….HELLS YEAH. (The “s” is for emphasis ;-)). My Gchat status for the past few days has been “I am tired of racism. And Sexism. Possibly more tired of sexism.” The racism/sexism thing is an ENTIRELY different (and more complex) post, but yeah, it definitely exists, and what makes it more difficult to deal with is the fact that people still feel compelled to ask the question…or more accurately, even entertain that the answer could be “no”.
As a black person who has a number of degrees and has attended only elite institutions (yet also hails from one of the most notoriously-well known high crime/poverty neighborhoods in the country), I have had a number of experiences dealing with people challenging my qualifications or having difficulty grasping the possibility that I am who I purport to be! For instance, while trying to work and enjoy my own lunch, I have had a complete stranger ask me 1) how I got my computer, 2) what grad school program I was in (and upon hearing that I was at Harvard), 3)what my GRE scores were, and 4) whether my parents were famous.
I’ve been asked (again, from complete strangers) whether I was able to go to Stanford on athletic scholarship (if you saw me, you would know how ridiculous that question sounds), what my SAT scores were, who wrote my letters of recommendation (oh, those last two were from a drivers’ education instructor IN THE MIDDLE OF A DRIVER’S ED CLASS with about 20 other people (who I am sure had ABSOLUTELY NO IDEA who the faculty that I mentioned were)….right before he insulted the city that I am actually from (although he probably didn’t know it at the time–he just wanted to blatantly insult an entire community of people), and whether I was having a hard time adjusting to life in Cambridge being from my community (granted I’ve already gotten through 4 years in Palo Alto, and 3 years at Cambridge).
There are just SOO many more instances like those its just sickening. And in each of these instances I was just trying to exist peacefully–minding my own business, when someone feels compelled to make me answer for their racist beliefs. It really drives me insane, and makes me angry that people feel entitled to intrude upon my existence in that way.

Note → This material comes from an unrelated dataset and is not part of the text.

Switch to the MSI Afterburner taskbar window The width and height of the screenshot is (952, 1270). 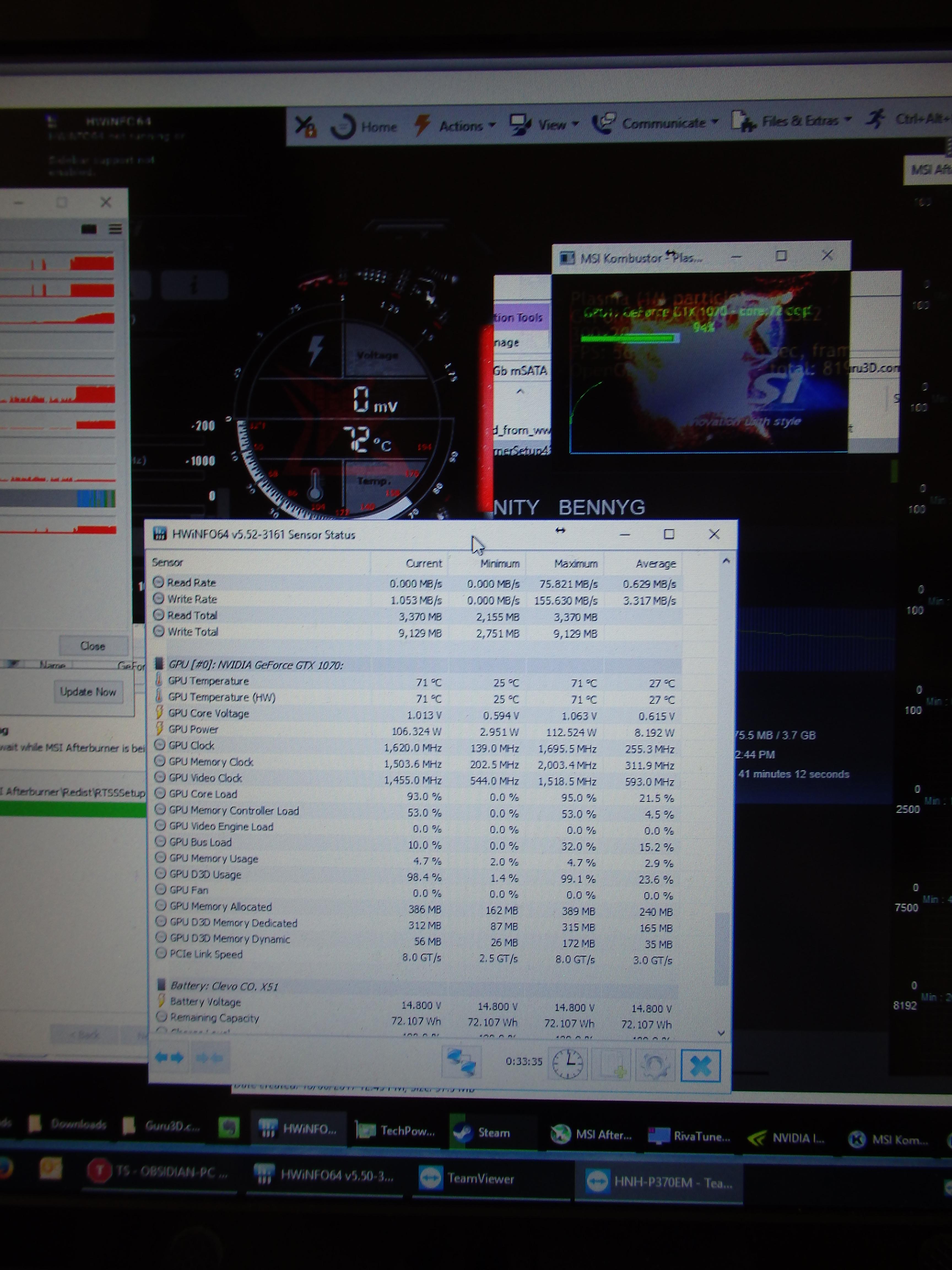(x=591, y=1134)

@KLP – I’m sorry that you haven’t been hired by black couples, but, like I said in a prior post, if you really did want to have people of color in your portfolio, then you should make an active effort to do so. I don’t know what ethnicity you are, but if you looked at a portfolio and saw NOTHING but photo after photo of black people, and then you saw another portfolio with pictures of people with your same complexion I think that you also would want to choose that second photographer. As someone who has gone to predominately white schools, and had many experiences with class photographers who took great pics of my white classmates, and constantly over-exposed pictures of me and my black classmates, I would definitely need to see that a “good” photographer was able to take good pictures of people who look like me. You get one chance to take your wedding photos, so why would I take a risk that I will end up with ruined photos, if I have no basis for knowing that you are equally capable of taking pictures of those with other skin tones. If it really is a market that you would like to break into, I would suggest offering a free (or highly-reduced) engagement shoots, or “trash the dress” shoots so that you can incorporate them into your portfolio.
Just like you wouldn’t be upset that a bride didn’t want to hire you for her wedding based on a number of great family portraits, you shouldn’t be upset that a bride that knows that photographing her isn’t exactly the same as photographing the kinds of people already in your portfolio, doesn’t want to hire you on faith alone.